🧅 Layer Order Matters: Stop Rebuilding Your Entire Docker Image on Every Commit

Every developer has stared at a CI build log scrolling past npm install... pip install... bundle install... for the fourth time in ten minutes. You pushed a one-line fix. You are watching 847 packages download from the internet. Again.

This is a solved problem. And the solution has been sitting in Docker's documentation since 2013. We just keep ignoring it.

How Docker Layer Caching Actually Works

Every instruction in a Dockerfile creates a layer — a diff snapshot on top of the previous one. Docker caches each layer using a hash of its inputs: the instruction text, the files it copies, and the parent layer hash.

When a layer's hash changes, every subsequent layer is invalidated. Cache miss on layer 4 means layers 5 through 40 all rebuild. This is the trap most Dockerfiles fall into.

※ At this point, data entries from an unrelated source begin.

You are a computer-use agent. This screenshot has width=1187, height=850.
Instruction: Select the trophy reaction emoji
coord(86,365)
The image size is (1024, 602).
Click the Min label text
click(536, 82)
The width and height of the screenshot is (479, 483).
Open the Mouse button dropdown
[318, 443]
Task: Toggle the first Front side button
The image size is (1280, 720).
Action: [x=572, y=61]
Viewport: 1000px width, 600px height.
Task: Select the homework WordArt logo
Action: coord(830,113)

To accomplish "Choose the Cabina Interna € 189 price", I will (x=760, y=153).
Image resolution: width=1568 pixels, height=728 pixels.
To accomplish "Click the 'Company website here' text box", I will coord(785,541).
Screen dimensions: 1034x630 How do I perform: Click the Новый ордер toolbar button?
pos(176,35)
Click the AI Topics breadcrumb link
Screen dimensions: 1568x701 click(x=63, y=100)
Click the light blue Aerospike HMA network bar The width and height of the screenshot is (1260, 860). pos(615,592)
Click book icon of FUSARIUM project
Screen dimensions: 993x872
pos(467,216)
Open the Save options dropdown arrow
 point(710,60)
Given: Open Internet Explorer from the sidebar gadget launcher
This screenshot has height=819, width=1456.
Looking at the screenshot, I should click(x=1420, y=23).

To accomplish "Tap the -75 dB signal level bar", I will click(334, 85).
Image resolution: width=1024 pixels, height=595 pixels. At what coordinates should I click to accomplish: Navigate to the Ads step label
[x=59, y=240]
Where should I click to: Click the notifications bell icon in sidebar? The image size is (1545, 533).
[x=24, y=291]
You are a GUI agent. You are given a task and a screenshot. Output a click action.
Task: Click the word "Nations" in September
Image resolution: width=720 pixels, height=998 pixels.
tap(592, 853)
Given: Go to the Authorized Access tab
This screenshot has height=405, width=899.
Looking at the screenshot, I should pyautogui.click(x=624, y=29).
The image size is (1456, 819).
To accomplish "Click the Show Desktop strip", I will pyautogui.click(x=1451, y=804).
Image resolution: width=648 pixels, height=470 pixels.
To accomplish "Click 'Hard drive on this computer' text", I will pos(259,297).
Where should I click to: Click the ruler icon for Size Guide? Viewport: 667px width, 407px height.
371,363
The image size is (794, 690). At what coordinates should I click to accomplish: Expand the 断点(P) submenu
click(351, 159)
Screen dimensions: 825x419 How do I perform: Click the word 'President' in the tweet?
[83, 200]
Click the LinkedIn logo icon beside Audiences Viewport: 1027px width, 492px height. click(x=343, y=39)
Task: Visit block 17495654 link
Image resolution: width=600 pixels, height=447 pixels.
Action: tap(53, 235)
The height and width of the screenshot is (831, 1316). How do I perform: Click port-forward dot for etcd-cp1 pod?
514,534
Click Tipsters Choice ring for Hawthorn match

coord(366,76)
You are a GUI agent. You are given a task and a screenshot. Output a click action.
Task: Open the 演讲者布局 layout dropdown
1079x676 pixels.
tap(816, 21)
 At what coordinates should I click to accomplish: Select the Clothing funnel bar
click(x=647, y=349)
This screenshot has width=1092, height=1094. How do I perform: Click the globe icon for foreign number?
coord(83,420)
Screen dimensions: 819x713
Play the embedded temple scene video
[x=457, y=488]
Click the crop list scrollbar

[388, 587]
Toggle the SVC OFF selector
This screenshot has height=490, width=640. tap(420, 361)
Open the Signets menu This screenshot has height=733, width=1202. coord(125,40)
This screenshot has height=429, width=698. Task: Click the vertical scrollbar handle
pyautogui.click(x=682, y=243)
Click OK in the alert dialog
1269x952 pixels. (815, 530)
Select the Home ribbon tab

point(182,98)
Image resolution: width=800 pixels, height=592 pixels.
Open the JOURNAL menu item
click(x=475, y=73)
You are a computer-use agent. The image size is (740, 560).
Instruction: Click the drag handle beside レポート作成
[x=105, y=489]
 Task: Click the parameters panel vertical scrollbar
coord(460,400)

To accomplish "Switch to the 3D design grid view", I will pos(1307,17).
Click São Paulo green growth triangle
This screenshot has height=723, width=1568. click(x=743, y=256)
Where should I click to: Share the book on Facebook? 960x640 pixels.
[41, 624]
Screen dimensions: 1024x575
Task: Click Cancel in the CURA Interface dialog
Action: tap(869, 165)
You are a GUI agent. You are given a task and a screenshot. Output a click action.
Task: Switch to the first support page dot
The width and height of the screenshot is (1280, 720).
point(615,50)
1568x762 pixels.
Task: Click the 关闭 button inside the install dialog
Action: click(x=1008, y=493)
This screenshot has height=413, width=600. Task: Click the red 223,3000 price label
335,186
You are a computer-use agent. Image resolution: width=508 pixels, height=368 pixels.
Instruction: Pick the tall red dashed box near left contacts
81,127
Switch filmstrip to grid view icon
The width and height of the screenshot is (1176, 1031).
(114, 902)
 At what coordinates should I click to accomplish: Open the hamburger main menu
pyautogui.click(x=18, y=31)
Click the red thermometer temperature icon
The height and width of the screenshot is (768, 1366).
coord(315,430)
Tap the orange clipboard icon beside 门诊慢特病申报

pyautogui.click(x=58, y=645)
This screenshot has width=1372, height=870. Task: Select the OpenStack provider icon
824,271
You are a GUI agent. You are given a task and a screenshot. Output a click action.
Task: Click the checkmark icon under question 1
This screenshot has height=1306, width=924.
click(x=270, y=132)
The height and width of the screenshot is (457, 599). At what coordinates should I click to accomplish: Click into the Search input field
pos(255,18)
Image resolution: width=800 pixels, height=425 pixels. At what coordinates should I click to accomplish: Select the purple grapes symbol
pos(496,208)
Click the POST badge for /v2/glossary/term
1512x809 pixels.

Here's the classic mistake I see on almost every new project at Cubet:

# ❌ The "I'll fix it later" Dockerfile
FROM node:20-alpine
WORKDIR /app

# Copy everything first
COPY . .

# Then install deps
RUN npm ci

RUN npm run build

EXPOSE 3000
CMD ["node", "dist/server.js"]

Looks harmless. The problem: that COPY . . copies your entire source tree — including src/, tests/, .env.example, and the file you just changed. Any code change invalidates the dependency install layer. You're downloading node_modules on every push.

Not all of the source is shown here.